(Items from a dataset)
━━━━━━━━━━━━━━━━

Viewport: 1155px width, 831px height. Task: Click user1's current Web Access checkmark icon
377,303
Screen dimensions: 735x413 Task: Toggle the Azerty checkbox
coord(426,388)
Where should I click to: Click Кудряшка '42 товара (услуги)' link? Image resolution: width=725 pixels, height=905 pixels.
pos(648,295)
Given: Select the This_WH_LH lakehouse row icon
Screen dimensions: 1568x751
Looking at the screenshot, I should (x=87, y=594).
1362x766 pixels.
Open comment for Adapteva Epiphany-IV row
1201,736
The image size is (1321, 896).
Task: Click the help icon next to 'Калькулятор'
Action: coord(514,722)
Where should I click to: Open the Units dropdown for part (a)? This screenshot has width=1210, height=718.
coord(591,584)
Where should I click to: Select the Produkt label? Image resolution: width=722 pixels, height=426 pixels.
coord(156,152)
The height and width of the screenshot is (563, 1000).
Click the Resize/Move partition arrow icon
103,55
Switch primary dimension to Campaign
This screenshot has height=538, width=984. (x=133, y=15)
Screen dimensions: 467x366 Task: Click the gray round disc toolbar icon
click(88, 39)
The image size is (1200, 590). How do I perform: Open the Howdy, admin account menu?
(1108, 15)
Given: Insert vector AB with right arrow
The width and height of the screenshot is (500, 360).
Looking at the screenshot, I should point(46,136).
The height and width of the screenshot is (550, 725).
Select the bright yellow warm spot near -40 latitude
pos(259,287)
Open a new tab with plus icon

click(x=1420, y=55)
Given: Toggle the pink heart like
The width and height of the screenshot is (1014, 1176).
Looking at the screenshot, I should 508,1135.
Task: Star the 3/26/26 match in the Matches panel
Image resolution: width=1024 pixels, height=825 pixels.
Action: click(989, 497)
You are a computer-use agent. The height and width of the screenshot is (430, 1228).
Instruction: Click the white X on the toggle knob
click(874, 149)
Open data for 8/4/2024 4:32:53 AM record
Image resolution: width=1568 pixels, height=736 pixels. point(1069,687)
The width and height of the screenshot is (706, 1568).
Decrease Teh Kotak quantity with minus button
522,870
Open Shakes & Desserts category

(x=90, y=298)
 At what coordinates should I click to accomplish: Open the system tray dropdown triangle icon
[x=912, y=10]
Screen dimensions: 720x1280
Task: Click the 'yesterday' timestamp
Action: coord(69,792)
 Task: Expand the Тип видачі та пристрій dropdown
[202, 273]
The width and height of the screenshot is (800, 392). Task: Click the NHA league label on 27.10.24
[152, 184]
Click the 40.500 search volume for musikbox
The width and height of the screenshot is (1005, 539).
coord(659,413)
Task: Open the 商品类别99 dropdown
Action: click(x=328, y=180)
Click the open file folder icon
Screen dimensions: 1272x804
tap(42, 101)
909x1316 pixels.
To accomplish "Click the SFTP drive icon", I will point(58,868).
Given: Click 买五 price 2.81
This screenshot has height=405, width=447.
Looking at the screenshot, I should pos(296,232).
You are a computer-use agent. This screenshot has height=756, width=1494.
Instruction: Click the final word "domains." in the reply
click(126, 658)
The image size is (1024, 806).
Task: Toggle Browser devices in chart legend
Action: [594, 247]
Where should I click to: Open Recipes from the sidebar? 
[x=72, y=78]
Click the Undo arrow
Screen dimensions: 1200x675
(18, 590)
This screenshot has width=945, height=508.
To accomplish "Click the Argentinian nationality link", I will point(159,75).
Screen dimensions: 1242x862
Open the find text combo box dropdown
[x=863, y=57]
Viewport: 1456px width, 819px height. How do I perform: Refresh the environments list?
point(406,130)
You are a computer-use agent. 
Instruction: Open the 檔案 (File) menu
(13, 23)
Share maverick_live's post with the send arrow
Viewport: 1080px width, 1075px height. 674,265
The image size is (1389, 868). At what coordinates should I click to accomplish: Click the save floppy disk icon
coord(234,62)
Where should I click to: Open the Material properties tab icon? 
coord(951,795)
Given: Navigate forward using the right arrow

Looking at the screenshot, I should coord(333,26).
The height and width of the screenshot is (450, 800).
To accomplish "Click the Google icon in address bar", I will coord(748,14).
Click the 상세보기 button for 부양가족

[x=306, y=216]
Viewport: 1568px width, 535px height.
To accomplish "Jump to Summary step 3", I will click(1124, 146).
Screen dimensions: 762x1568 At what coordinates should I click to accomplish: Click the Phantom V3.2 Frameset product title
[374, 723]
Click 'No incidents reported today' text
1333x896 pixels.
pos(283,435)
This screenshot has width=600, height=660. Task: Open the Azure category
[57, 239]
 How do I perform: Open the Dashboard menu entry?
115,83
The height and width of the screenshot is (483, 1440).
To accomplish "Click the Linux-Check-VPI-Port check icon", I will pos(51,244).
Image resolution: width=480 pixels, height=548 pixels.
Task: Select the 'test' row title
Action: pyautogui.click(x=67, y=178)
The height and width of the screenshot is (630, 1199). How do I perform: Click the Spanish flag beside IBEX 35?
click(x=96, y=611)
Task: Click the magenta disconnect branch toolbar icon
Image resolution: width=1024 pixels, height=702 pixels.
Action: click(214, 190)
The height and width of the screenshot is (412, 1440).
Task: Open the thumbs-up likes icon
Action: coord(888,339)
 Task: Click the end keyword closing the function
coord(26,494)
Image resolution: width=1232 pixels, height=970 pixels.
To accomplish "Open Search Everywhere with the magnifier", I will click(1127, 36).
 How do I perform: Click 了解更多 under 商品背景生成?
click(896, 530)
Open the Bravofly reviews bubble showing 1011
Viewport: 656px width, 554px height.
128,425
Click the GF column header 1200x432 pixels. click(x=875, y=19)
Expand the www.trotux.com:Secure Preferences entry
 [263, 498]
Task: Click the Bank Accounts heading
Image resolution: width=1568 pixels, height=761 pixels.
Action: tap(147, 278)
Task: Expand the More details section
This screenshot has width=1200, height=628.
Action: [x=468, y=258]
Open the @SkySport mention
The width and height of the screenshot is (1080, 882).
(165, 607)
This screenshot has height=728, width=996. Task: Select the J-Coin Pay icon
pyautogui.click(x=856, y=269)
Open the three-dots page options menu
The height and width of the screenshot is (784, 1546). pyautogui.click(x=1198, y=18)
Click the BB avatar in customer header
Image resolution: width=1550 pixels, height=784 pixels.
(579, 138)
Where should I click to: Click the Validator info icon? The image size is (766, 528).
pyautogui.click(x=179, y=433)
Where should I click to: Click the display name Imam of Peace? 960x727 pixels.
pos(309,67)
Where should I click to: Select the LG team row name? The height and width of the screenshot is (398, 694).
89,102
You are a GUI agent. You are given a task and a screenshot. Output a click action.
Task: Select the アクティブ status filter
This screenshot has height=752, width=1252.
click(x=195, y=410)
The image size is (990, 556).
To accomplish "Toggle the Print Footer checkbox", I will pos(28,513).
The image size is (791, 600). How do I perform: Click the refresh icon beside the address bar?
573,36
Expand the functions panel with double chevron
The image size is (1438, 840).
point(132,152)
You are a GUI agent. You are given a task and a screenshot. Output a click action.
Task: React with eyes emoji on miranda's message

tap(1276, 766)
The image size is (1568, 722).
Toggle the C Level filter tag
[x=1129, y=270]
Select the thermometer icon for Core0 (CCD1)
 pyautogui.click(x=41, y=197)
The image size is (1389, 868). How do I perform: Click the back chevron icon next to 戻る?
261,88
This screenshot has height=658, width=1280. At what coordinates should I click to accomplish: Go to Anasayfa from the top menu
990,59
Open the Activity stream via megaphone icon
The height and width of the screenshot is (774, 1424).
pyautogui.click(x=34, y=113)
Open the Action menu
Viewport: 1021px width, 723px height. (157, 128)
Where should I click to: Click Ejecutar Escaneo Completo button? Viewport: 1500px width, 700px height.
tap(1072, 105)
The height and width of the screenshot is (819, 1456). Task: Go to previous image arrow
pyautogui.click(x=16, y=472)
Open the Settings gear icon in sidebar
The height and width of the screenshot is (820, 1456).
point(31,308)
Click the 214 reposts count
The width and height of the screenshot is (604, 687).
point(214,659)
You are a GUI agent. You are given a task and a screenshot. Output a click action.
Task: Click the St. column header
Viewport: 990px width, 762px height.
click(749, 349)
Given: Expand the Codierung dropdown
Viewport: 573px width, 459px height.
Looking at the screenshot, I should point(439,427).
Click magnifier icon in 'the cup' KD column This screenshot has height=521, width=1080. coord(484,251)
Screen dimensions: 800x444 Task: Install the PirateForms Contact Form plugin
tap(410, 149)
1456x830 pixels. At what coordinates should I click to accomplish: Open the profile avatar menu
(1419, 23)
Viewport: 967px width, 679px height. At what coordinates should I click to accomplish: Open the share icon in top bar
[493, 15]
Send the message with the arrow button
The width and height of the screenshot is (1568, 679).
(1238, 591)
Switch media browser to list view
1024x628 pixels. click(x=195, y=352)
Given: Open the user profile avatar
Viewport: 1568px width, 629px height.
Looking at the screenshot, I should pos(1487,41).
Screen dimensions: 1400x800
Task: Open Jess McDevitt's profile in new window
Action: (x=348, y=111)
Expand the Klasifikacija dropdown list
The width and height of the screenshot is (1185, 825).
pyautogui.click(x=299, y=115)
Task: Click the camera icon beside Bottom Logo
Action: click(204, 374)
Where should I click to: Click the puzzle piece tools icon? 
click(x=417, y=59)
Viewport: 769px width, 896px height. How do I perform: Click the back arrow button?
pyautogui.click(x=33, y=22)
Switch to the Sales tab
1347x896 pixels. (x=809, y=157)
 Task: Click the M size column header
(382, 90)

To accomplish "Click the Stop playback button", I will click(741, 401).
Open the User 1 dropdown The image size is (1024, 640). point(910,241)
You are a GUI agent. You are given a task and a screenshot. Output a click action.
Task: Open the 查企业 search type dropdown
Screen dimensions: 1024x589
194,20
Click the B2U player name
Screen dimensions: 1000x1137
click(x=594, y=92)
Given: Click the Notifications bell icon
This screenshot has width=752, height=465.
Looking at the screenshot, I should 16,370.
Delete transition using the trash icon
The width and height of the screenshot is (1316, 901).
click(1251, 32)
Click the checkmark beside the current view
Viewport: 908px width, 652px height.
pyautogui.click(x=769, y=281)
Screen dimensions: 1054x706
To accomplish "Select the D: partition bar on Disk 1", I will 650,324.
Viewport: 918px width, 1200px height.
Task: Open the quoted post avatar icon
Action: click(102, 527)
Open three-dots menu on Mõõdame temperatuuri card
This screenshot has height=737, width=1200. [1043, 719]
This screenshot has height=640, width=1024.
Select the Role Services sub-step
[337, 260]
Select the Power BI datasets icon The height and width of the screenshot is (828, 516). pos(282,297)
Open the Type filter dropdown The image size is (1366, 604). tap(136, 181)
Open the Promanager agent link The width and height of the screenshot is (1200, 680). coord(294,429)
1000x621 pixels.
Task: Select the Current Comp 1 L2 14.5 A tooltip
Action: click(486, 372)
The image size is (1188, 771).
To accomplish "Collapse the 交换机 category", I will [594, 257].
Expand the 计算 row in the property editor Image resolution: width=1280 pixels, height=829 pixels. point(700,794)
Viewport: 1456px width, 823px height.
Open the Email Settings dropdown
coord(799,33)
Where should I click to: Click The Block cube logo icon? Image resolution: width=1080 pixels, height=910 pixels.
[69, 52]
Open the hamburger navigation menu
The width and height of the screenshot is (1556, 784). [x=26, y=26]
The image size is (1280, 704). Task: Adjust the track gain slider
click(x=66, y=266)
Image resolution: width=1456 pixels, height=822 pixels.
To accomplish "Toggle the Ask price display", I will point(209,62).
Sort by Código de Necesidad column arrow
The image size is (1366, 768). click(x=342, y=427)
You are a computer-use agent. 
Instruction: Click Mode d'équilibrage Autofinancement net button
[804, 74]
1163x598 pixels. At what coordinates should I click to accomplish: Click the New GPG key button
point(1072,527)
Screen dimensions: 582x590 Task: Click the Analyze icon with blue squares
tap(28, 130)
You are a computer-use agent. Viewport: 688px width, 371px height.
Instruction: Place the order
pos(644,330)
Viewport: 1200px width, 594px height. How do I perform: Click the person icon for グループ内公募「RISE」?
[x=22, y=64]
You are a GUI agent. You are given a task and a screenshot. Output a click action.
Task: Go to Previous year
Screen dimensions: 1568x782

━━━━━━━━━━━━━━━━

## Requirement:
Repeat the items from the line containing "The width and height of the screenshot is (706, 1568)." through the line containing "[x=306, y=216]", with both of those lines included.

## Solution to this problem:
The width and height of the screenshot is (706, 1568).
Decrease Teh Kotak quantity with minus button
522,870
Open Shakes & Desserts category

(x=90, y=298)
 At what coordinates should I click to accomplish: Open the system tray dropdown triangle icon
[x=912, y=10]
Screen dimensions: 720x1280
Task: Click the 'yesterday' timestamp
Action: coord(69,792)
 Task: Expand the Тип видачі та пристрій dropdown
[202, 273]
The width and height of the screenshot is (800, 392). Task: Click the NHA league label on 27.10.24
[152, 184]
Click the 40.500 search volume for musikbox
The width and height of the screenshot is (1005, 539).
coord(659,413)
Task: Open the 商品类别99 dropdown
Action: click(x=328, y=180)
Click the open file folder icon
Screen dimensions: 1272x804
tap(42, 101)
909x1316 pixels.
To accomplish "Click the SFTP drive icon", I will point(58,868).
Given: Click 买五 price 2.81
This screenshot has height=405, width=447.
Looking at the screenshot, I should pos(296,232).
You are a computer-use agent. This screenshot has height=756, width=1494.
Instruction: Click the final word "domains." in the reply
click(126, 658)
The image size is (1024, 806).
Task: Toggle Browser devices in chart legend
Action: [594, 247]
Where should I click to: Open Recipes from the sidebar? 
[x=72, y=78]
Click the Undo arrow
Screen dimensions: 1200x675
(18, 590)
This screenshot has width=945, height=508.
To accomplish "Click the Argentinian nationality link", I will point(159,75).
Screen dimensions: 1242x862
Open the find text combo box dropdown
[x=863, y=57]
Viewport: 1456px width, 819px height. How do I perform: Refresh the environments list?
point(406,130)
You are a computer-use agent. 
Instruction: Open the 檔案 (File) menu
(13, 23)
Share maverick_live's post with the send arrow
Viewport: 1080px width, 1075px height. 674,265
The image size is (1389, 868). At what coordinates should I click to accomplish: Click the save floppy disk icon
coord(234,62)
Where should I click to: Open the Material properties tab icon? 
coord(951,795)
Given: Navigate forward using the right arrow

Looking at the screenshot, I should coord(333,26).
The height and width of the screenshot is (450, 800).
To accomplish "Click the Google icon in address bar", I will coord(748,14).
Click the 상세보기 button for 부양가족

[x=306, y=216]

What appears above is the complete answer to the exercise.